[Records from a collection]
────────────────

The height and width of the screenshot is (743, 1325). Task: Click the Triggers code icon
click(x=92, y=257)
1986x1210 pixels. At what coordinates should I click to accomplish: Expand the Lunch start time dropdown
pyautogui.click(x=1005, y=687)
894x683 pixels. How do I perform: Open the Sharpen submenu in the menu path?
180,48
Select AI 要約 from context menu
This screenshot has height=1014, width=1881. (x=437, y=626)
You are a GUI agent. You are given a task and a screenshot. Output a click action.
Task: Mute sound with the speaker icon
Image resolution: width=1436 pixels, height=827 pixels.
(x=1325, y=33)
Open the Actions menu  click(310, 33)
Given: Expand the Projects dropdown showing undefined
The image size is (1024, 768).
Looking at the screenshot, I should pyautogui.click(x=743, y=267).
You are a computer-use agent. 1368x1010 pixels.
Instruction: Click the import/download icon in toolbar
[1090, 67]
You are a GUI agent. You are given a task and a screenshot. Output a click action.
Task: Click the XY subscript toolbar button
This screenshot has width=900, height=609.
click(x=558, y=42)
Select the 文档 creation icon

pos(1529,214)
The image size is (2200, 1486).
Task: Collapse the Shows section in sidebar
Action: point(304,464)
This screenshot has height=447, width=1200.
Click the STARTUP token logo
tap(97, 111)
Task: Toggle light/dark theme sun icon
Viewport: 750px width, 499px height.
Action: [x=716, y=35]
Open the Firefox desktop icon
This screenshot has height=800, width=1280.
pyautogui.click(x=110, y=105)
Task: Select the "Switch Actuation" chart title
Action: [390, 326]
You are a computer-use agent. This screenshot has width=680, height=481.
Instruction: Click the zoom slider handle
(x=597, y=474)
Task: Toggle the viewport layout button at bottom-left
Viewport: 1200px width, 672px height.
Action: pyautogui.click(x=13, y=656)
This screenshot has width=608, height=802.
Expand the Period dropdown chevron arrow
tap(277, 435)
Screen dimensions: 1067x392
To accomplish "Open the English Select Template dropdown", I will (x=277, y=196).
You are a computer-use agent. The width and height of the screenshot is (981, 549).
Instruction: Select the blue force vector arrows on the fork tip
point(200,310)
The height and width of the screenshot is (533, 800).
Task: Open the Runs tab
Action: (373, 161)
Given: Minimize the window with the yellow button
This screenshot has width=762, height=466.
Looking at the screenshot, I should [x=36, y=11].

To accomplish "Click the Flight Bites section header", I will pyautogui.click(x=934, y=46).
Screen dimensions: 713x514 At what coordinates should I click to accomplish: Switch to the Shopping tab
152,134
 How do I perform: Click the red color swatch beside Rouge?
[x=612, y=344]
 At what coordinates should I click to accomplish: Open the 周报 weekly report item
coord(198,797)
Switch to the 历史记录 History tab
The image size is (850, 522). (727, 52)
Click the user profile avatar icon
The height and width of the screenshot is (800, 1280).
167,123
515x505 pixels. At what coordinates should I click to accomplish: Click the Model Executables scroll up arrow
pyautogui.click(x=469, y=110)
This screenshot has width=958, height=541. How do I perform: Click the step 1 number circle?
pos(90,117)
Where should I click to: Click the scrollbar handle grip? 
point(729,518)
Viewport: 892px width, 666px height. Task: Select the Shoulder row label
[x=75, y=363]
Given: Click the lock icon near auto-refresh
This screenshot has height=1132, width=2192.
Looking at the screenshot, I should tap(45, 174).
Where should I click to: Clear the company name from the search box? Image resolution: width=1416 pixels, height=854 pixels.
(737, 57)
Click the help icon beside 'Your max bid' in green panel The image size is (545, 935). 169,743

────────────────

Collect every line of the records above that contains the string "handle", and copy each of those lines in full.

Complete answer
Instruction: Click the zoom slider handle
Where should I click to: Click the scrollbar handle grip? 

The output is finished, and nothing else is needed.